RECORDED INFORMATION:

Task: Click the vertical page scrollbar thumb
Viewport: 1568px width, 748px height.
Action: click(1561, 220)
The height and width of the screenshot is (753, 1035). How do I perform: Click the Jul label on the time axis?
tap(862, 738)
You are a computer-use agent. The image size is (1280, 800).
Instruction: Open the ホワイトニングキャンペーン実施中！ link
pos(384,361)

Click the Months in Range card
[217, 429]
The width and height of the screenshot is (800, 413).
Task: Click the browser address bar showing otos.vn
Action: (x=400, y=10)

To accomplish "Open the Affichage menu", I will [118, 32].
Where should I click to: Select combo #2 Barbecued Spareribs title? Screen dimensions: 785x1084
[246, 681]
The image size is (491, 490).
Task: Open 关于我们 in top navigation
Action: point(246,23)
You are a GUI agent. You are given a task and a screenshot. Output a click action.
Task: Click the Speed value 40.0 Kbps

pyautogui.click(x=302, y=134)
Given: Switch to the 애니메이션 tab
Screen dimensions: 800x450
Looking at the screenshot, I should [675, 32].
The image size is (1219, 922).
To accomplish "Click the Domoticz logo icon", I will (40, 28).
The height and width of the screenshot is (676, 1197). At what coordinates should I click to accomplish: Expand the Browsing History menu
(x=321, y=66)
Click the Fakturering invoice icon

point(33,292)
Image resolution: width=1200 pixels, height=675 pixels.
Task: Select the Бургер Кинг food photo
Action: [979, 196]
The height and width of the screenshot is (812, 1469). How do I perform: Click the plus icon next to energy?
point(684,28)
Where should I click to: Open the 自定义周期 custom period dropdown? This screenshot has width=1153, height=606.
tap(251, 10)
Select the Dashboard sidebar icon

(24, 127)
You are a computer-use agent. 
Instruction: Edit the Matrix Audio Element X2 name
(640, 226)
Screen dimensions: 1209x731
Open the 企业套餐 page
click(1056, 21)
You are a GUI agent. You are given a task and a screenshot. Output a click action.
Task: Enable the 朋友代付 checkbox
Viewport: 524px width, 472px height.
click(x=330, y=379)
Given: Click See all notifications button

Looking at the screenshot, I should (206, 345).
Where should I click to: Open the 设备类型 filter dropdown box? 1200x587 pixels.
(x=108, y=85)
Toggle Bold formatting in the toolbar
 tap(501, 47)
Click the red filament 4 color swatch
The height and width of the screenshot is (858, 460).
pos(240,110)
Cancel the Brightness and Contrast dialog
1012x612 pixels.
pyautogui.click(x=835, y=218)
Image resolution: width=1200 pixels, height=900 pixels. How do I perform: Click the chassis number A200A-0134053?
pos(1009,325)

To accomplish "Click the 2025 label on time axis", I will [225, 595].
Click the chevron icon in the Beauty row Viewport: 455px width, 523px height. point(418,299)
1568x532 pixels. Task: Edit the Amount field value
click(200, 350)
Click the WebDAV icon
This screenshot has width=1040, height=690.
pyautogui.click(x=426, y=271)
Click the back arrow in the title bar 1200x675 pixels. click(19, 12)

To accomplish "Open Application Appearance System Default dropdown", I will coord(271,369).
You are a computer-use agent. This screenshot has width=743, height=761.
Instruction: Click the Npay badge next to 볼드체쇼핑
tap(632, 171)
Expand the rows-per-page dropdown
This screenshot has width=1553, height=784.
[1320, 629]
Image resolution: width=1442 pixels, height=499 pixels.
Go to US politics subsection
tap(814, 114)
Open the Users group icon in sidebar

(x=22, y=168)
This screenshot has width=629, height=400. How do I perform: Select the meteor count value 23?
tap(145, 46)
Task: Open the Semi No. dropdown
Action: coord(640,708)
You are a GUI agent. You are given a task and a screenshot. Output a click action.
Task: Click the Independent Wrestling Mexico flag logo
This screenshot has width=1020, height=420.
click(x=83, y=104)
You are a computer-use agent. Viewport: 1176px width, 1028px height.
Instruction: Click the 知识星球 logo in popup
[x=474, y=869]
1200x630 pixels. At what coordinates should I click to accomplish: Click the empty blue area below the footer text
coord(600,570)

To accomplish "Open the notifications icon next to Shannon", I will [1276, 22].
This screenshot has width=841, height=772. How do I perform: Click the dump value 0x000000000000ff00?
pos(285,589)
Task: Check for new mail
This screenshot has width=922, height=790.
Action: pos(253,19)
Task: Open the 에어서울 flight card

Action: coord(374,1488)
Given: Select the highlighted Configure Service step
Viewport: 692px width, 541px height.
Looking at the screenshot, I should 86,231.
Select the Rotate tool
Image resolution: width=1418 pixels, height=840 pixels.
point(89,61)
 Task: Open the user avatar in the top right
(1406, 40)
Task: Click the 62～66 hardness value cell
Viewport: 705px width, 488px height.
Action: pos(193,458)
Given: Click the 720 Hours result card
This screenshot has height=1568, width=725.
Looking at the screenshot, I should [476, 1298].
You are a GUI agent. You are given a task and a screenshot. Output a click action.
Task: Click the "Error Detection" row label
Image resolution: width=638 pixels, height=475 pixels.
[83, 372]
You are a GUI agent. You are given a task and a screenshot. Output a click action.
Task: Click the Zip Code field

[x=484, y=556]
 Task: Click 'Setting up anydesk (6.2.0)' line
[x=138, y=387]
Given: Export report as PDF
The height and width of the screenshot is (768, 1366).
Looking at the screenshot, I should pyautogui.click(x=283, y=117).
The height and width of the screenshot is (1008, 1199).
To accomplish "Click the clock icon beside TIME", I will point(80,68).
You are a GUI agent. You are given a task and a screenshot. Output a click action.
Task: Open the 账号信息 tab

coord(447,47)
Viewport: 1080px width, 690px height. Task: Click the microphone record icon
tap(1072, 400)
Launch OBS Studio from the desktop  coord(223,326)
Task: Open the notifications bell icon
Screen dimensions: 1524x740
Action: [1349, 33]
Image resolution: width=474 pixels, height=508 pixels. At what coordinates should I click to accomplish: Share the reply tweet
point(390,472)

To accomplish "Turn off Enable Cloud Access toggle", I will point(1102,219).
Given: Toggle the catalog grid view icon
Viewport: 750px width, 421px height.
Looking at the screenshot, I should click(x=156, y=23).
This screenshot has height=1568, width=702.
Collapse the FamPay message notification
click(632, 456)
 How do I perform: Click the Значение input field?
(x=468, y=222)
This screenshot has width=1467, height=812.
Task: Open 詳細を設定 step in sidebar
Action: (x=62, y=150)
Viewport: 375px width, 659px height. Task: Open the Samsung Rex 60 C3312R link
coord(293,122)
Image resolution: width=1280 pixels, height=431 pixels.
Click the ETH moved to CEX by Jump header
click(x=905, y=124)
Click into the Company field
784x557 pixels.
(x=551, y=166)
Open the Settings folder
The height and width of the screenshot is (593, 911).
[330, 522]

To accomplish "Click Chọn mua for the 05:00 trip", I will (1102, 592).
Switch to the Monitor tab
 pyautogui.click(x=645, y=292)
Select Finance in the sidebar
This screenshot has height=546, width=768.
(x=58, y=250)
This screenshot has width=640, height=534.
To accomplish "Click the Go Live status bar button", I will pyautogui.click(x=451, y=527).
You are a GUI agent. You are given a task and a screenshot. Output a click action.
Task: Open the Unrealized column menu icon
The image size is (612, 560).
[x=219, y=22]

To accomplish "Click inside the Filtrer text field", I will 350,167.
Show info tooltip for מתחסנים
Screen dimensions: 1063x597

WHAT TO DO: Wherever a line above contains the string "computer", copy that line.

REPLY:
You are a computer-use agent. The image size is (1280, 800).
You are a computer-use agent. 
You are a computer-use agent. This screenshot has width=743, height=761.
You are a computer-use agent. Viewport: 1176px width, 1028px height.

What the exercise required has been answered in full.